Secondly, the success rates. Egg freezing is often referred to as an "insurance policy" which is misleading because, unless you've been mis-sold, an insurance policy should pay out in the end. If you're my age (35) and freeze between 10 and 20 eggs, you have between 70 and 90 per cent chance of a baby at a later stage. It might sound dicey but the truth is, if you're a 35-year-old couple, you've only got a 30 per cent chance of conceiving naturally in any given month anyway.
Freeze the same number of eggs when you're 40 and your chances of a baby fall to between 30 and 50 per cent because the quality has deteriorated. Early 30s would be even better than 35, but fewer women may be able to afford it then and, of course, they've still got plenty of time to meet someone. Basically, working out the "best" age to do isn't simple.
It's also worth remembering that, under British law, eggs can only be stored for 10 years, an arbitrary time period set in 2008. This means it's hardly worth a 30-year-old considering freezing, because her eggs would have to be destroyed when she hits 40. Promisingly, last year a campaign was launched by the Progress Educational Trust to extend this further, perhaps on a rolling 10-year basis, and the Government agreed to launch a consultation in February.

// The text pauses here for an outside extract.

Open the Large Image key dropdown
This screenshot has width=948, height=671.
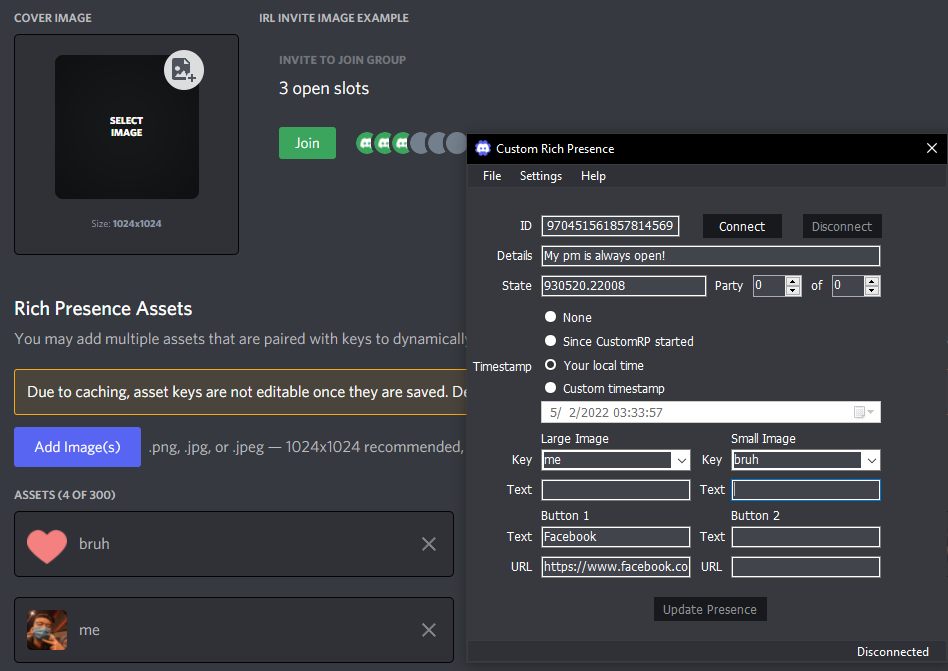tap(681, 459)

I don't mean to sound like a snake-oil salesman. As a teenager, I assumed I'd be married by 30, with several children and a Labrador. I'm grateful that life has taken me a different route but deciding to freeze my eggs was a difficult decision, which I brooded over for a year. My hope is that these new figures give other women more confidence about freezing, and if greater numbers do it then perhaps the costs will come down, encouraging yet more women - and so on.
Moreover, my own parents couldn't have been more encouraging. They've practically bought a highchair for when I go to stay with them, and I keep having to remind them it's just the eggs for now …
Having started one cycle in early March, which had to be abandoned when lockdown kicked in, I've now begun the process again and am keen to speed through the injections and get on with my operation. Perhaps my shoulders will drop a bit after that. Like I said, freezing is no insurance policy, but it certainly feels pretty liberating to me.